Paul McGuire ptmcg at austin.rr._bogus_.com
Wed Mar 1 19:26:42 CET 2006

```"rh0dium" <steven.klass at gmail.com> wrote in message
> Hi all,
>
> I am having a bit of difficulty in figuring out an efficient way to
> split up my data and identify the unique pieces of it.
>
> list=['1p2m_3.3-1.8v_sal_ms','1p2m_3.3-1.8_sal_log']
>
> Now I want to split each item up on the "_" and compare it with all
> others on the list, if there is a difference I want to create a list of
> the possible choices, and ask the user which choice of the list they
> want.
<snip>

Check out difflib.

>>> data=['1p2m_3.3-1.8v_sal_ms','1p2m_3.3-1.8_sal_log']
>>> data[0].split("_")
['1p2m', '3.3-1.8v', 'sal', 'ms']
>>> data[1].split("_")
['1p2m', '3.3-1.8', 'sal', 'log']
>>> from difflib import SequenceMatcher
>>> s = SequenceMatcher(None, data[0].split("_"), data[1].split("_"))
>>> s.matching_blocks
[(0, 0, 1), (2, 2, 1), (4, 4, 0)]

I believe one interprets the tuples in matching_blocks as:
(seq1index,seq2index,numberOfMatchingItems)

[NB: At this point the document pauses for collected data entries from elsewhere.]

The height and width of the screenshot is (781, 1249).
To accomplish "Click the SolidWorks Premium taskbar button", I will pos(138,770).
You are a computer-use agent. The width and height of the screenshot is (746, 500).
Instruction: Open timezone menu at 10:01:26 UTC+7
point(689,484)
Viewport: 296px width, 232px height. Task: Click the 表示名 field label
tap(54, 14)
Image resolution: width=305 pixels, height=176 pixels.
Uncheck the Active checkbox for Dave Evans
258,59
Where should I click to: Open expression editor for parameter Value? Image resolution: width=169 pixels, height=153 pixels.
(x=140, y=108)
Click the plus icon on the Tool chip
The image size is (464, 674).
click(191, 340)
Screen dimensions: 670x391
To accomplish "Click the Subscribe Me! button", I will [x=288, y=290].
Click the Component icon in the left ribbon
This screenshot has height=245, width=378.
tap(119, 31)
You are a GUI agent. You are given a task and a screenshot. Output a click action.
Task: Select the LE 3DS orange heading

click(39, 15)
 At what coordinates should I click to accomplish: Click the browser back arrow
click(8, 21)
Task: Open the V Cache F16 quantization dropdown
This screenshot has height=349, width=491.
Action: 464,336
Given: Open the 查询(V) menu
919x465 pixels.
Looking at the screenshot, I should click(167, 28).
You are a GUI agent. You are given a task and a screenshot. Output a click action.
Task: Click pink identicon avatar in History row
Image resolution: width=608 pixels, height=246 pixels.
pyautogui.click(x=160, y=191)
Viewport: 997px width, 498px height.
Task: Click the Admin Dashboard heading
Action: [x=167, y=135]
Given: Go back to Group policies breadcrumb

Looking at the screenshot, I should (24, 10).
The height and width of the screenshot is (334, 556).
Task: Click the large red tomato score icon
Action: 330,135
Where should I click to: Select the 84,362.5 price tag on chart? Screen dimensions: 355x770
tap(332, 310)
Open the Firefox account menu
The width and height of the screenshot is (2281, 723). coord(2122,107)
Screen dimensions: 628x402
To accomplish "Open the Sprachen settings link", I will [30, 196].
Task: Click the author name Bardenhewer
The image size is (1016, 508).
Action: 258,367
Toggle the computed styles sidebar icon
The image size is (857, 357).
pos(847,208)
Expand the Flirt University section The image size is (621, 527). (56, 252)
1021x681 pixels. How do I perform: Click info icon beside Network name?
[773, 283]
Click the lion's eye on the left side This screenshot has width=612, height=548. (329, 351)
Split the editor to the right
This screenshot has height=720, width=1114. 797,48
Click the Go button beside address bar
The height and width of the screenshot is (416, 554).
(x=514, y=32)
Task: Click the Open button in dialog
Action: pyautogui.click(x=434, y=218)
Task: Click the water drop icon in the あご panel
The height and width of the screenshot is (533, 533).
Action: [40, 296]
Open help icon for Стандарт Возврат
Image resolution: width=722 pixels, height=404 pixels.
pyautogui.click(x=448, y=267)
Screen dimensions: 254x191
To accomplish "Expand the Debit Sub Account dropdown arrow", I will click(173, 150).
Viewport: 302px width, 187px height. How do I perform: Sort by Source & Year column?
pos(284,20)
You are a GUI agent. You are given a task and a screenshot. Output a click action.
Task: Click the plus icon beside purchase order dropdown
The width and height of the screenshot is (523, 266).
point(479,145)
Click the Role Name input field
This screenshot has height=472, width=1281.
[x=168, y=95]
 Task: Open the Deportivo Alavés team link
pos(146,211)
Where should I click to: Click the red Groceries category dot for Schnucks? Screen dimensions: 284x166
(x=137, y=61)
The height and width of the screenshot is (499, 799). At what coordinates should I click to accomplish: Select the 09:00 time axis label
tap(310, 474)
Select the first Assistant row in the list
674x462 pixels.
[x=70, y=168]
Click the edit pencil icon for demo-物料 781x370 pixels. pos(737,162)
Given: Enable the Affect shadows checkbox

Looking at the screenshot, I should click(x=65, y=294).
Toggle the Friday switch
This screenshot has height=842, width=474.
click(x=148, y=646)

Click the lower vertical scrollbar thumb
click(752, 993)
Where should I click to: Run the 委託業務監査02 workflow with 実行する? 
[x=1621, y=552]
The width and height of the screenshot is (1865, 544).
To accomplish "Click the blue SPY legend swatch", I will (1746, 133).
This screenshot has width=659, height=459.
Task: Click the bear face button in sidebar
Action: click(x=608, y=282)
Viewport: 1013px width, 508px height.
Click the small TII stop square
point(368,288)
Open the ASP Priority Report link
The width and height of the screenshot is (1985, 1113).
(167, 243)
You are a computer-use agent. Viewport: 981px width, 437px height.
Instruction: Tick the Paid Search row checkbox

In your case, the sequences have a matching element 0 and matching element
2, each of length 1.  I don't fully grok the meaning of the (4,4,0) tuple,
unless this is intended to show that both sequences have the same length.

Perhaps from here, you could locate the gaps in the
SequenceMatcher.matching_blocks property, and prompt for the user's choice.

-- Paul

```